As such, Salinger would have been a disappointment to his most famous creation.
“What really knocks me out,” Caulfield said in The Catcher In The Rye, “is a book that, when you’re all done reading it, you wish the author that wrote it was a terrific friend of yours and you could call him up on the phone whenever you felt like it.”
Jerome David Salinger was born in Manhattan, New York, in 1919.
As a teenager he began writing short stories, but it was Catcher In The Rye that sealed his reputation.
Early reviews delivered both praise and condemnation.
The New York Times described it as “an unusually brilliant first novel”, but the Christian Science Monitor said the main character – Holden Caulfield – was “preposterous, profane and pathetic beyond belief”.
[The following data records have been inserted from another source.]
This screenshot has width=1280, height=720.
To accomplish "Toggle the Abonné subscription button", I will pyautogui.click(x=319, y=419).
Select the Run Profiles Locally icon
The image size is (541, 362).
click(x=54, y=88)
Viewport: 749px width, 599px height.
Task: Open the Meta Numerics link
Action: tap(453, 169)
Patrick White was also somewhat of a recluse but nothing like a total hermit that Salinger became. P.White was certainly a man with difficulties relating to others. His friendship with Sydney Nolan became strained after his remarriage to another woman which Paddy thought indecently hasty after the death of his first wife.
It is always tempting to view the writer through their work and forget about human foibles that they are subjected to the same as everyone, perhaps even more so. They might not so easily be driven to express something when sated by happiness, bonhomie and utter contention.
Now what makes me think of Sommerset Maugham, also a cantankerous person, yet with the gift of great insight and wonderful stories? Both men with faces in old age permanently fixed at at twenty past eight.
I remember seeing Tom Uren and Patrick White both marching, arm in arm, at an anti VietNam war rally near Hyde Park at a time when every man had long hair or side burns.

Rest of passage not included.